Recorded data —
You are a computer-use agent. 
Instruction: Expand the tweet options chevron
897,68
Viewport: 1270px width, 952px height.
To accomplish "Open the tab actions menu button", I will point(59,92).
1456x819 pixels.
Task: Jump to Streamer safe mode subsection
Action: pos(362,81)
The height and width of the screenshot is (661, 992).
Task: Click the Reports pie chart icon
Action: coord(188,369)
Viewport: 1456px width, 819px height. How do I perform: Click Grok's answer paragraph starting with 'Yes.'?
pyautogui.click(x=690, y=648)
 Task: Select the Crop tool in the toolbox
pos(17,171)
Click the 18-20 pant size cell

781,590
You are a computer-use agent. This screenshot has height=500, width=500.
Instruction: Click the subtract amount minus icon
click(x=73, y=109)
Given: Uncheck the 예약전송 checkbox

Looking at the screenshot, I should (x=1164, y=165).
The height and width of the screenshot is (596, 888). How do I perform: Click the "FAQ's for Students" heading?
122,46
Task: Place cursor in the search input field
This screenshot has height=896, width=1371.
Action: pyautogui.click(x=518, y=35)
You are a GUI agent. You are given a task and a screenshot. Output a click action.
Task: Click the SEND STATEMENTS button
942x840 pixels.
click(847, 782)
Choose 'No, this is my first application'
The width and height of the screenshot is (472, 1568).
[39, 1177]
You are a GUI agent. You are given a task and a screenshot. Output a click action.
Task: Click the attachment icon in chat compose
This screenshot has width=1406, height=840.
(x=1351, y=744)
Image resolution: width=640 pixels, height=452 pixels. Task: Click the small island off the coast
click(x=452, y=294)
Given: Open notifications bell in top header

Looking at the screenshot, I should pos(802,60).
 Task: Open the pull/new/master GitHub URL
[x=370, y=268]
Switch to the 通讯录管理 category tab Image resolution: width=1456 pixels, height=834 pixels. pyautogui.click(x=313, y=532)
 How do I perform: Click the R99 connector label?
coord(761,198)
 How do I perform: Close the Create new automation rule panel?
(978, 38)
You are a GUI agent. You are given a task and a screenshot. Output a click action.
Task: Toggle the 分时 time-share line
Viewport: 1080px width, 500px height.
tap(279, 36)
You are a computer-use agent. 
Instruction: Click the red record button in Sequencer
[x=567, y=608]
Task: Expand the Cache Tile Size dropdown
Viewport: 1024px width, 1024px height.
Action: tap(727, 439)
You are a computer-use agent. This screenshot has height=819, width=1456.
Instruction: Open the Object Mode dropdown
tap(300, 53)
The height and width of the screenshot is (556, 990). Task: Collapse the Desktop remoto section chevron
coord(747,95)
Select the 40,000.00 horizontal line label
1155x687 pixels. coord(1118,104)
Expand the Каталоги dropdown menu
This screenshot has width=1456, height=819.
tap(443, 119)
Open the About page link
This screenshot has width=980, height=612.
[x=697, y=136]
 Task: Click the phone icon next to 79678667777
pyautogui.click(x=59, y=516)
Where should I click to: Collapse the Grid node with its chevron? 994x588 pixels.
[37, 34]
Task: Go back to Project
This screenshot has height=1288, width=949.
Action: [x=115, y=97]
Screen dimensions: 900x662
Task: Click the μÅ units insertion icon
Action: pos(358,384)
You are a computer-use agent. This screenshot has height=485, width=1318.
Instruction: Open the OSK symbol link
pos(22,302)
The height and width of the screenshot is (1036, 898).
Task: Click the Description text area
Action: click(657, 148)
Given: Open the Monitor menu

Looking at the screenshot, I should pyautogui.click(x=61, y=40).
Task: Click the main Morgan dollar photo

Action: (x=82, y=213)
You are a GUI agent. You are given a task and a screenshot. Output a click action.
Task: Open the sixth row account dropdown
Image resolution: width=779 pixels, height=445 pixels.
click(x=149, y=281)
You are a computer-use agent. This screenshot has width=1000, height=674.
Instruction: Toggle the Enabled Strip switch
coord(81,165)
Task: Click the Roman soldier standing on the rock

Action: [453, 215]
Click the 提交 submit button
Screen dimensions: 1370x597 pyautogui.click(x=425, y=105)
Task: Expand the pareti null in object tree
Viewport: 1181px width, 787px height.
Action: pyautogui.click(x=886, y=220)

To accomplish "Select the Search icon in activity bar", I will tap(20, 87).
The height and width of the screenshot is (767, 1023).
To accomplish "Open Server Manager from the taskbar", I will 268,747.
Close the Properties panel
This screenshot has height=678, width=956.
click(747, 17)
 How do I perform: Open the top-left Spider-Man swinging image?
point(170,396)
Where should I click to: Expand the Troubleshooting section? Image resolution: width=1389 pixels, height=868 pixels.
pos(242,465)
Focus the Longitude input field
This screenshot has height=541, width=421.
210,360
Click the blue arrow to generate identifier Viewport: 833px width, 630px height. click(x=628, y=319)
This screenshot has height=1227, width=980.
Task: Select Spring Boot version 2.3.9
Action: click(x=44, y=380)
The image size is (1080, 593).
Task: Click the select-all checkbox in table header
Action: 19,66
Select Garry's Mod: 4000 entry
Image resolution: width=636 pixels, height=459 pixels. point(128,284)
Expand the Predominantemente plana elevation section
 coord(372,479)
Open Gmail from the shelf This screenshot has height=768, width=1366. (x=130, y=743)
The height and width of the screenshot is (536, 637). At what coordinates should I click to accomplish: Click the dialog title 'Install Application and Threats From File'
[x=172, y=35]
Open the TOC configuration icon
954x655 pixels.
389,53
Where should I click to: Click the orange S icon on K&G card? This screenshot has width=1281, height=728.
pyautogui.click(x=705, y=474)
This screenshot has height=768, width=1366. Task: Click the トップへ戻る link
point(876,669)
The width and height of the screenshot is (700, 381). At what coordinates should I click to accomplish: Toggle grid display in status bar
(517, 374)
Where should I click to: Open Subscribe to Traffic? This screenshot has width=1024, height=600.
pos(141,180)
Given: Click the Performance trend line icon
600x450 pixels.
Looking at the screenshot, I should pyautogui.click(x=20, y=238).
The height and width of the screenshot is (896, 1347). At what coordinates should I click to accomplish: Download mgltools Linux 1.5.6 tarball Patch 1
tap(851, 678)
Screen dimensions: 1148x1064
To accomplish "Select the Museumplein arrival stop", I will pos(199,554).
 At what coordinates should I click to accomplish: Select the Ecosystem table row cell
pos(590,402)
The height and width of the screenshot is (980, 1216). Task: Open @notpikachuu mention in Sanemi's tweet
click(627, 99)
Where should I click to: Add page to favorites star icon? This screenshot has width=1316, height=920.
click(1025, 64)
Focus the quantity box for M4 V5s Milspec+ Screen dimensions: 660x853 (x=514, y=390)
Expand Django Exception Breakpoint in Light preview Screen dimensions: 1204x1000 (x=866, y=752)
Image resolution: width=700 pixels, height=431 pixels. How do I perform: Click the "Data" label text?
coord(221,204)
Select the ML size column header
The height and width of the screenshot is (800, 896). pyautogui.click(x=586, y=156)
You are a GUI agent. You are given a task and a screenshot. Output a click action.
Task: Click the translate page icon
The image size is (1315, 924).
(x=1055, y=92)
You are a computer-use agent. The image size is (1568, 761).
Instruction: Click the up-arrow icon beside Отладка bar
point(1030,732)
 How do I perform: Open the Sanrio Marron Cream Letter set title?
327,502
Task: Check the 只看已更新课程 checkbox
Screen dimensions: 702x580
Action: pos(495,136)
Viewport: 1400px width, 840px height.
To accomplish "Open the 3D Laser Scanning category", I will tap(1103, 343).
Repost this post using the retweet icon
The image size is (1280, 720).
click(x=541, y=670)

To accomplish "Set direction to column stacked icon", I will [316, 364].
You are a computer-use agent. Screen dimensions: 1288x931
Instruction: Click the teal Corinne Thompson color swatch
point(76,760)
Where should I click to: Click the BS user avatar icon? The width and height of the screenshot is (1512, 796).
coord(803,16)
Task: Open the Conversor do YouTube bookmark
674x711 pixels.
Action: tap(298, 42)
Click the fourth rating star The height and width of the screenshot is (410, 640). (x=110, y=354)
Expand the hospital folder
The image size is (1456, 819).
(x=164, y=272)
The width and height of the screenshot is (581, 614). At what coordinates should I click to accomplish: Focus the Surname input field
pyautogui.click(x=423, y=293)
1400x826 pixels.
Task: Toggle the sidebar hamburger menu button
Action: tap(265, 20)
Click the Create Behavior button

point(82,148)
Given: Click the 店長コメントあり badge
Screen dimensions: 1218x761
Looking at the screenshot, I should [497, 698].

What is expected — Copy out word for word everything from the line containing "You are a computer-use agent. Screen" down to the last line.

Task response —
You are a computer-use agent. Screen dimensions: 1288x931
Instruction: Click the teal Corinne Thompson color swatch
point(76,760)
Where should I click to: Click the BS user avatar icon? The width and height of the screenshot is (1512, 796).
coord(803,16)
Task: Open the Conversor do YouTube bookmark
674x711 pixels.
Action: tap(298, 42)
Click the fourth rating star The height and width of the screenshot is (410, 640). (x=110, y=354)
Expand the hospital folder
The image size is (1456, 819).
(x=164, y=272)
The width and height of the screenshot is (581, 614). At what coordinates should I click to accomplish: Focus the Surname input field
pyautogui.click(x=423, y=293)
1400x826 pixels.
Task: Toggle the sidebar hamburger menu button
Action: tap(265, 20)
Click the Create Behavior button

point(82,148)
Given: Click the 店長コメントあり badge
Screen dimensions: 1218x761
Looking at the screenshot, I should [497, 698].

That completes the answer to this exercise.